======== Entries supplied ========

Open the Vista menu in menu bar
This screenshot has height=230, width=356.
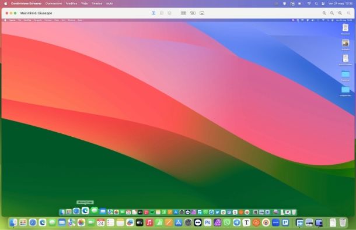click(84, 3)
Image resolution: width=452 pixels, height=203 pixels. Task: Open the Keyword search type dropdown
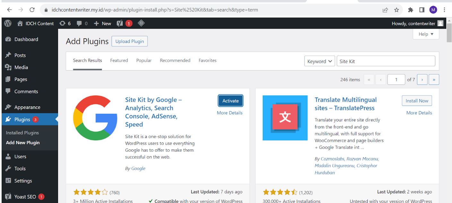319,61
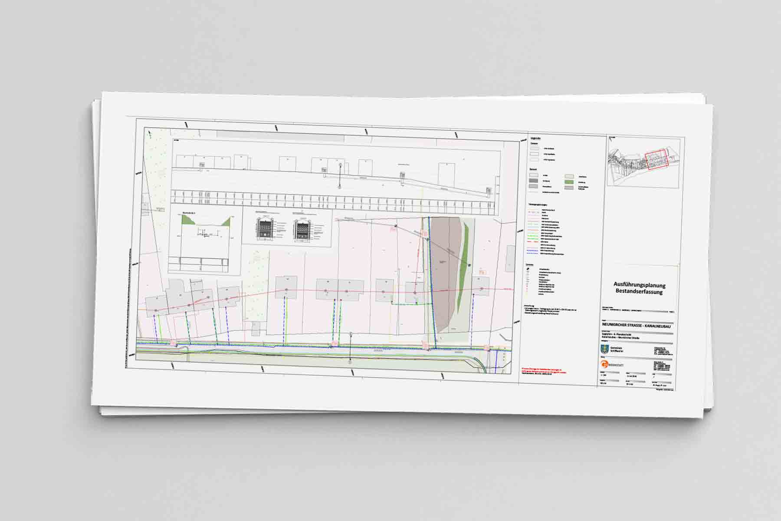Click the north arrow in the overview map
The image size is (781, 521).
(x=612, y=139)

========

Problem statement: Pictures are to be left out; the listing above is otherwise to be copied exactly.

Result for this exercise:
Open the Vista menu in menu bar
This screenshot has height=230, width=356.
click(84, 3)
Image resolution: width=452 pixels, height=203 pixels. Task: Open the Keyword search type dropdown
319,61
Click the north arrow in the overview map
The image size is (781, 521).
(x=612, y=139)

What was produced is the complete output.